Neben Keramik und Metallgegenständen sind auch Perlen und Schmuck gefunden worden, darunter vasenförmige Glasperlen aus der ersten Hälfte des dritten Jahrhunderts vor Christus, die aus Griechenland oder Italien stammen dürften, und vielleicht aus dem Beutegut eines keltischen Söldners stammen könnten.
Unter den gefunden Metallgegenständen sind zwar auch Geschossbolzen und kleine, eiserne Miniaturlanzenspitzen. Doch überwogen solche, die aus dem persönlichen Besitz von Frauen stammen, insbesondere die vielen Fibeln. Da diese meist im geschlossenem Zustand, also mit in die Nadelrast eingehängter Spitze, gefunden wurden, vermuten die Archäologen, dass sie wohl zusammen mit Kleidungsstücken, Hauben, Schleiern oder Bändern absichtlich niedergelegt worden seien.
Von den alten Griechen ist bekannt, dass sie die Kleidungsstücke von Kranken oder Wöchnerinnen verschiedenen Gottheiten weihten. Das Gewand, so der Vorgeschichtsforscher Georg Kossack (1923-2004), trat „an die Stelle der Person, die es trug, und wenn Krankheit an ihm haftete, erwartet man Heilung von der Gottheit, der es übergeben wurde“.

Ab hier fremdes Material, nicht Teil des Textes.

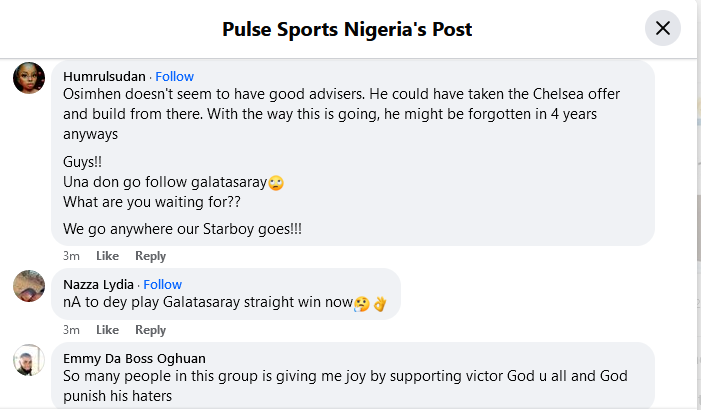Viewport: 701px width, 410px height.
Task: Like Humrulsudan's comment
Action: (x=107, y=256)
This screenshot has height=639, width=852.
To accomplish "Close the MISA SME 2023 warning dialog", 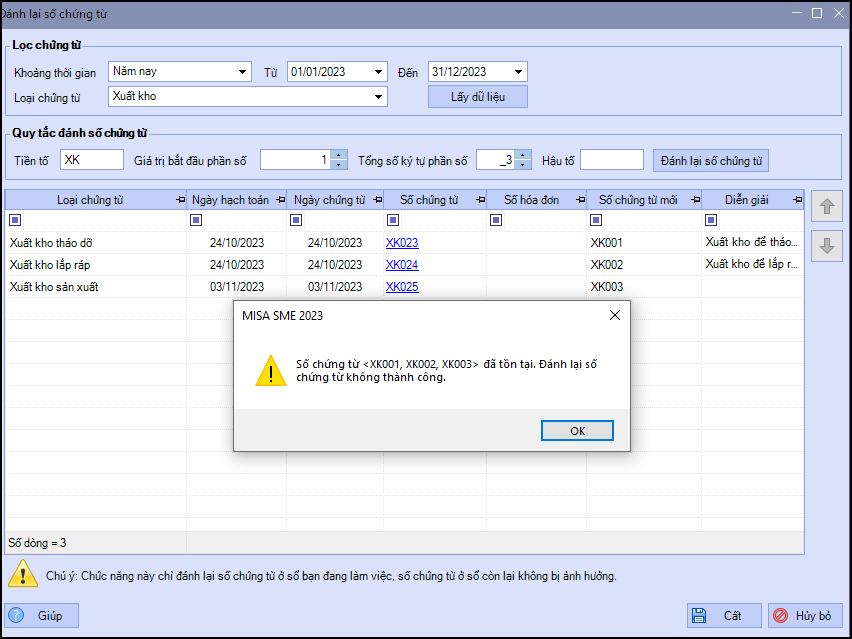I will pyautogui.click(x=615, y=315).
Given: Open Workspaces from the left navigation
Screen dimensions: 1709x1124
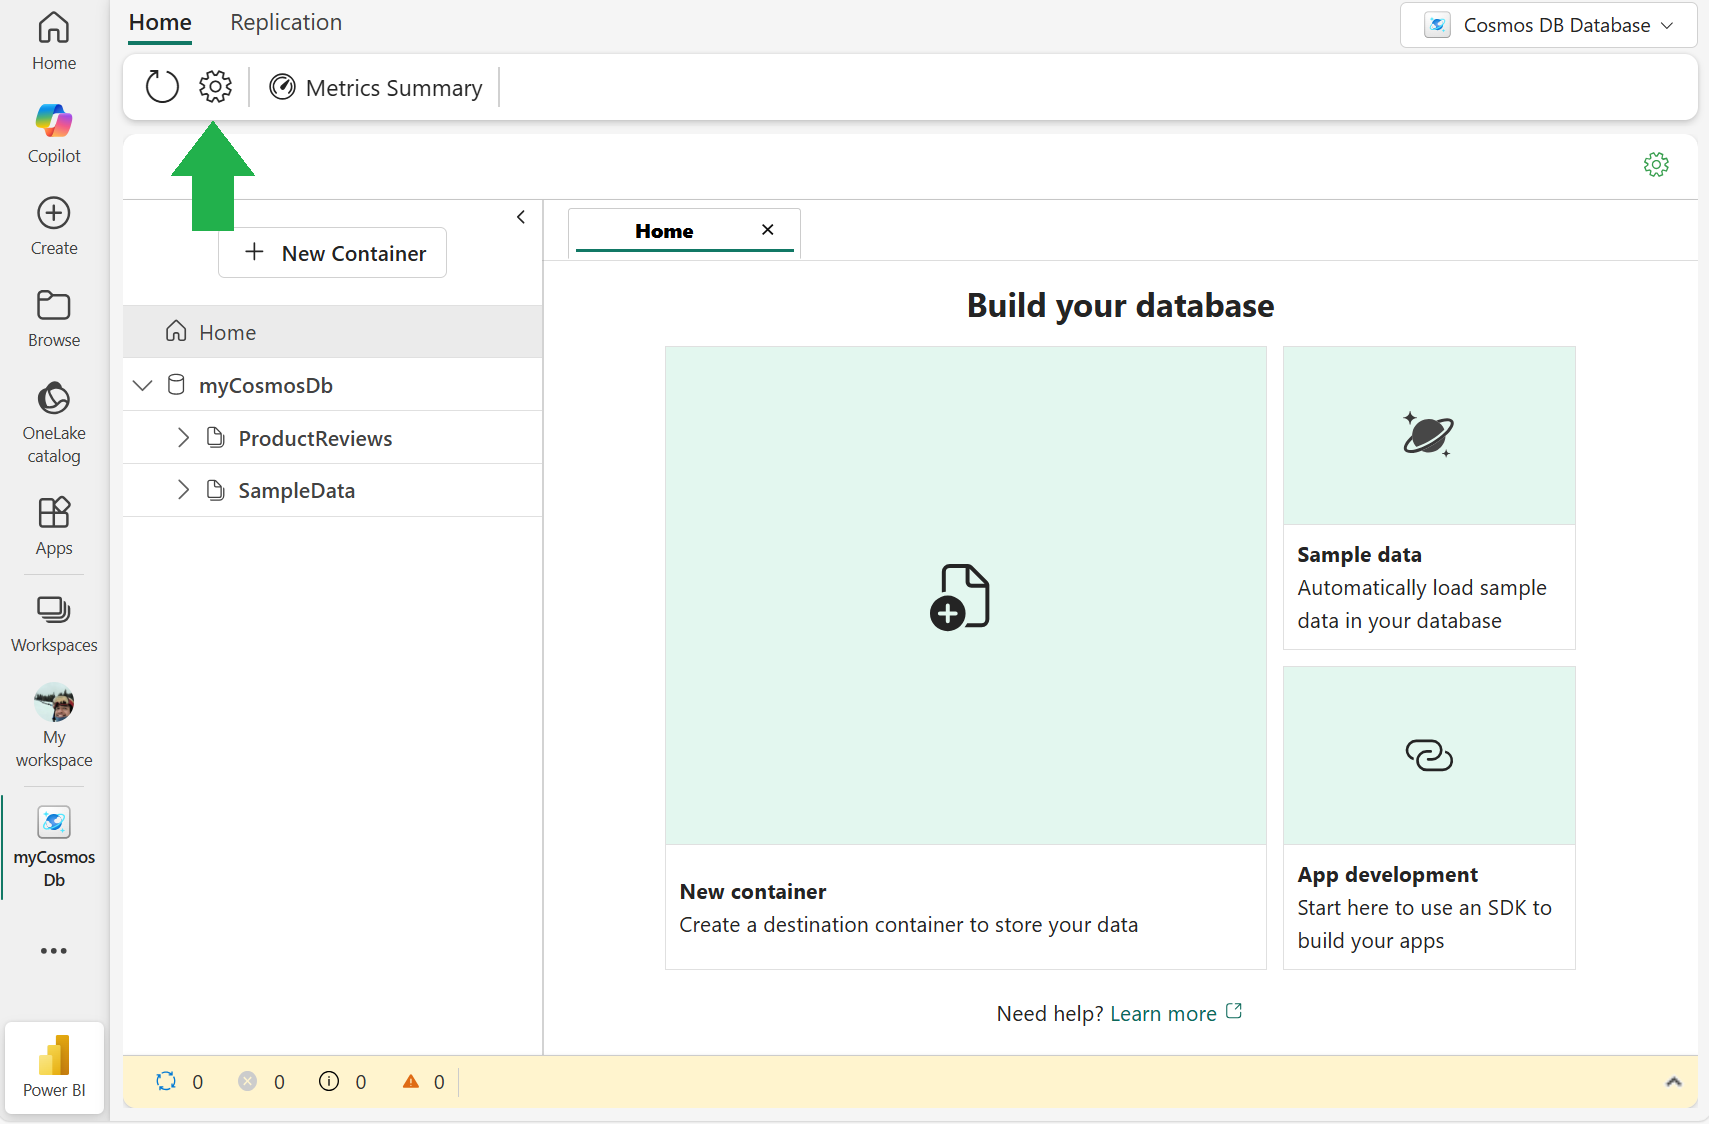Looking at the screenshot, I should (x=54, y=623).
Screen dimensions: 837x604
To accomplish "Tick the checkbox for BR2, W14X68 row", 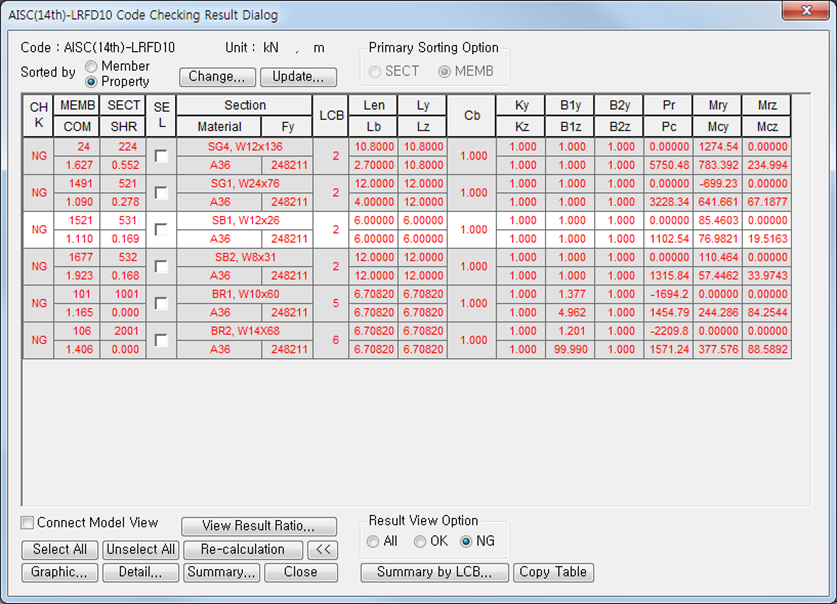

Welcher Gottheit die Gaben am Heidentor übergeben wurden, lässt sich natürlich nicht mehr feststellen. Vielleicht aber war es eine, von der man sich Heilung versprach. Die Quellen im Umfeld der Oberburg, denen man bis in unsere Zeit hinein heilkräftige Wirkung zuschreibt, könnten, so vermutet Archäologie Hartmann Reim, in diese Richtung hinweisen.
Quelle: Hartmann Reim: „Felstürme, Höhlen, heilige Zeichen: Zur Sichtbarkeit des Religiösen in der frühkeltischen Eisenzeit Südwestdeutschland“, in: Die frühe Eisenzeit zwischen Schwarzwald und Vogesen, Archäologische Informationen aus Baden-Württemberg Band Nr. 66.
Vom Rathaus Egesheim aus ist ein 5,7 Kilometer langer Rundweg rund um den Oberberg und zum Heidentor beschildert und markiert. Die Rundwanderung dauert etwa zwei Stunden und es gilt dabei, 250 Höhenmeter zu überwinden.